╭──

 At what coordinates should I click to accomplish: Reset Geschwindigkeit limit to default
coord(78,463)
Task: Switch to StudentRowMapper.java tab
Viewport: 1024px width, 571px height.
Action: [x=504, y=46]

╰──
╭──

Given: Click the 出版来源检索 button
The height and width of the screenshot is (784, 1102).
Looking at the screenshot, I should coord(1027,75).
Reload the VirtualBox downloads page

╰──

Give only the lines from the one holding "The height and" through the one holding "Reload the VirtualBox downloads page", each restated exactly as it appears above.

Response to the task:
The height and width of the screenshot is (784, 1102).
Looking at the screenshot, I should coord(1027,75).
Reload the VirtualBox downloads page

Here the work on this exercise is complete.